- **SUPPLIED PASSAGE**
Yet the problem with that was that the moment the war was over, the Royal Family couldn't find a reasonable excuse to keep the Windsors away from England. Why should the Duke and Duchess be refused a chance to carry out public duties for the Crown when they'd been doing just that for 5 years in the Bahamas? Remember, the majority of the British public had never understood why they were treated so harshly in the first place. And so the nonsense stories began. The Duchess had spent the war in Miami shopping, the Duke had played a part in covering up a grisly murder during his time as Governor, etc etc. These stories were mostly put about by Tommy Lascelles working on behalf of Queen Elizabeth, the Queen Mother who could never countenance the idea of the Windsors coming back to Britain, even more so after George VI died.

This applies to the Duke's political views too. He was a proponent of appeasement, as were many key figures of the British political establishment. His trip to Berlin was particularly ill-advised, though he was not the only one making jaunts to take tea with Hitler. His motivation was a selfish one but in no way a political one. He soon changed his views when war came and there is no suggestion that he ever issued a statement or wrote a letter which indicated he wanted Britain to lose the war. There's one example floating around which suggests the Duke praised the Nazis for the use of Blitzkrieg because it would end the war sooner. This is a fabrication which has since been debunked and seems to have come from Lord Dacre - the same Lord Dacre who offered legitimacy to the Hitler diaries which were widely accepted even when they first appeared to be fakes. Equally Peter Morgan's take on the Duke's relationship with Nazi Germany as portrayed in The Crown seems heavily influenced by the Charles Higham biography of the Duchess of Windsor which also inspired the Andrew Morton biography, both of which have been discredited and contain many inaccuracies. Let's not even start on the Lady Colin Campbell take on things...

What you have to ask yourself is this; did the Duke of Windsor really hate his family and his country that much that he would collaborate, willingly or unwillingly, with the Nazi regime? I would argue he did not. You also have to ask if his views made him a genuine target for Operation Willi. I would argue they did not. After all, he was unlikely to be invited to lunch with the Roosevelts during war time if there was any suspicion that he was in any way pro-Hitler. And the same goes for his wife who accompanied him. Operation Willi makes for an interesting plot of a movie but in reality? It was just fantasy and had it ever been put into action? You most likely have an imprisoned Duke and Duchess with even less reason to warm to Hitler and his thugs.
 
So it was the queen mum who put the kybosh on the Duke playing the larger role post war he wanted to? That seems understandable.
 
So it was the queen mum who put the kybosh on the Duke playing the larger role post war he wanted to? That seems understandable.
If you look behind the frothy exterior and those awful hats, it doesn't take long to see Queen Elizabeth, the Queen Mother as a particularly nasty woman. People have long said that she barred the Windsors from England forevermore because she blamed the Duke for her husband's death. I don't believe a word of that. She wasn't a fool, she knew it was George's smoking habit which killed him. What she really resented was that she wanted the Windsors to live in a kind of purgatory and they didn't.

- **SUPPLIED ENTRIES**
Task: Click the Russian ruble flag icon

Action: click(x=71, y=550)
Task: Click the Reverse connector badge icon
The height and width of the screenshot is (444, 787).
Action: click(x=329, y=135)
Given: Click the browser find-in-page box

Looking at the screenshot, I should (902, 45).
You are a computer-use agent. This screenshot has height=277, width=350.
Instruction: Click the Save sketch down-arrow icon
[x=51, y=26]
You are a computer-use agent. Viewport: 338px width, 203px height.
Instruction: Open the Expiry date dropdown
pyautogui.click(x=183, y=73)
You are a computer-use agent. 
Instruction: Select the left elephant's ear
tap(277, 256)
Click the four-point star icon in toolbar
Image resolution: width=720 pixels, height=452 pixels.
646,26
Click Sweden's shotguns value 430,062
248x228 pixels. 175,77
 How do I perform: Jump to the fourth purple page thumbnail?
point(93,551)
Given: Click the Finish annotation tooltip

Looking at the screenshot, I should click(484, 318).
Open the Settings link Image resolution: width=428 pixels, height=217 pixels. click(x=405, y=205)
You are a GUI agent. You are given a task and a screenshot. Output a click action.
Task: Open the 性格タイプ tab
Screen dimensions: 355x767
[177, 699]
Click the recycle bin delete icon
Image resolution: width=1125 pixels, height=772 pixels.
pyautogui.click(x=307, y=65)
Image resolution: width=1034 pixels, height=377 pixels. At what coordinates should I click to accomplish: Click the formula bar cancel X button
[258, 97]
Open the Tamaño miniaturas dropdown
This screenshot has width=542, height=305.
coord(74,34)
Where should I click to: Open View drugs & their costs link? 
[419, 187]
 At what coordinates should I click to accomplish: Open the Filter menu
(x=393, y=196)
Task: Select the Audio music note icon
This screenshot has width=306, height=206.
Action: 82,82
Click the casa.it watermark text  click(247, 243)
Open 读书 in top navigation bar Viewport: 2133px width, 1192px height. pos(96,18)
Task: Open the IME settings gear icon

- **TO-DO LIST**
A – In the passage on the Duke of Windsor, who mostly spread the nonsense stories about the Windsors after the war?
B – Rewrite the passage on the Duke of Windsor from "If you look" to "and they didn't.", using "limbo" in place of "purgatory".

- **EXERCISE RESULTS**
A – Tommy Lascelles, working on behalf of Queen Elizabeth, the Queen Mother.

B –
If you look behind the frothy exterior and those awful hats, it doesn't take long to see Queen Elizabeth, the Queen Mother as a particularly nasty woman. People have long said that she barred the Windsors from England forevermore because she blamed the Duke for her husband's death. I don't believe a word of that. She wasn't a fool, she knew it was George's smoking habit which killed him. What she really resented was that she wanted the Windsors to live in a kind of limbo and they didn't.